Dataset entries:
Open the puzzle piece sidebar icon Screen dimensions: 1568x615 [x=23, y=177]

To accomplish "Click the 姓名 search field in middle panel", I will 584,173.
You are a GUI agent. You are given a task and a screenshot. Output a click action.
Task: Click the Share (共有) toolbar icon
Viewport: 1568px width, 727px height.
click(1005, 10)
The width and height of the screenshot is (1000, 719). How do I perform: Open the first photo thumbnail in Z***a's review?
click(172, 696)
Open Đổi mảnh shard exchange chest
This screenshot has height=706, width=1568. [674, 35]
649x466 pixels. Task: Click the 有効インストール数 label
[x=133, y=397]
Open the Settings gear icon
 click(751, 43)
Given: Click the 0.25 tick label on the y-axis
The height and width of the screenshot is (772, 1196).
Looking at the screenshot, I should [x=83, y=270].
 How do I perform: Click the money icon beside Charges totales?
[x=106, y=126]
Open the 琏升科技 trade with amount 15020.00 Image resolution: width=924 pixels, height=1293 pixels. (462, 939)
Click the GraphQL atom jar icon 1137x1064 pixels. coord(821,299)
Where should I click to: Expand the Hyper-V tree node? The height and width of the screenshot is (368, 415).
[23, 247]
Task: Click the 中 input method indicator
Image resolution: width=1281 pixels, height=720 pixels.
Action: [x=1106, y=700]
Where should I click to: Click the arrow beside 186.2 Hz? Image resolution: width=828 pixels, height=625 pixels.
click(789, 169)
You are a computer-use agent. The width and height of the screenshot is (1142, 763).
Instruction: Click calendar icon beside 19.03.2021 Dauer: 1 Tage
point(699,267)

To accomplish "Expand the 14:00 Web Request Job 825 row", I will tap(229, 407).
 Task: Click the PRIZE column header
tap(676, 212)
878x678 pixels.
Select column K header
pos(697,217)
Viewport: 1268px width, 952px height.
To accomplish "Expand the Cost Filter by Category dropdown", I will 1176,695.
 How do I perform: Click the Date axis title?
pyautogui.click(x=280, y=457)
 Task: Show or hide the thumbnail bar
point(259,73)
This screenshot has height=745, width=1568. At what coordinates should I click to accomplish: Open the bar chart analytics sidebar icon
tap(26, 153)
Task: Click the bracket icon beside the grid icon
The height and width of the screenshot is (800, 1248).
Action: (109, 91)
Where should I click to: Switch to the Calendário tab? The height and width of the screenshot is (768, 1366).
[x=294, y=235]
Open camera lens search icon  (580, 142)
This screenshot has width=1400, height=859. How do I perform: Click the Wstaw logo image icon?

• DESCRIPTION OF THE TASK
Once you have read the records above, write them out again exactly.

• YOUR RESPONSE
Open the puzzle piece sidebar icon Screen dimensions: 1568x615 [x=23, y=177]

To accomplish "Click the 姓名 search field in middle panel", I will 584,173.
You are a GUI agent. You are given a task and a screenshot. Output a click action.
Task: Click the Share (共有) toolbar icon
Viewport: 1568px width, 727px height.
click(1005, 10)
The width and height of the screenshot is (1000, 719). How do I perform: Open the first photo thumbnail in Z***a's review?
click(172, 696)
Open Đổi mảnh shard exchange chest
This screenshot has height=706, width=1568. [674, 35]
649x466 pixels. Task: Click the 有効インストール数 label
[x=133, y=397]
Open the Settings gear icon
 click(751, 43)
Given: Click the 0.25 tick label on the y-axis
The height and width of the screenshot is (772, 1196).
Looking at the screenshot, I should [x=83, y=270].
 How do I perform: Click the money icon beside Charges totales?
[x=106, y=126]
Open the 琏升科技 trade with amount 15020.00 Image resolution: width=924 pixels, height=1293 pixels. (462, 939)
Click the GraphQL atom jar icon 1137x1064 pixels. coord(821,299)
Where should I click to: Expand the Hyper-V tree node? The height and width of the screenshot is (368, 415).
[23, 247]
Task: Click the 中 input method indicator
Image resolution: width=1281 pixels, height=720 pixels.
Action: [x=1106, y=700]
Where should I click to: Click the arrow beside 186.2 Hz? Image resolution: width=828 pixels, height=625 pixels.
click(789, 169)
You are a computer-use agent. The width and height of the screenshot is (1142, 763).
Instruction: Click calendar icon beside 19.03.2021 Dauer: 1 Tage
point(699,267)

To accomplish "Expand the 14:00 Web Request Job 825 row", I will tap(229, 407).
 Task: Click the PRIZE column header
tap(676, 212)
878x678 pixels.
Select column K header
pos(697,217)
Viewport: 1268px width, 952px height.
To accomplish "Expand the Cost Filter by Category dropdown", I will 1176,695.
 How do I perform: Click the Date axis title?
pyautogui.click(x=280, y=457)
 Task: Show or hide the thumbnail bar
point(259,73)
This screenshot has height=745, width=1568. At what coordinates should I click to accomplish: Open the bar chart analytics sidebar icon
tap(26, 153)
Task: Click the bracket icon beside the grid icon
The height and width of the screenshot is (800, 1248).
Action: (109, 91)
Where should I click to: Switch to the Calendário tab? The height and width of the screenshot is (768, 1366).
[x=294, y=235]
Open camera lens search icon  (580, 142)
This screenshot has width=1400, height=859. How do I perform: Click the Wstaw logo image icon?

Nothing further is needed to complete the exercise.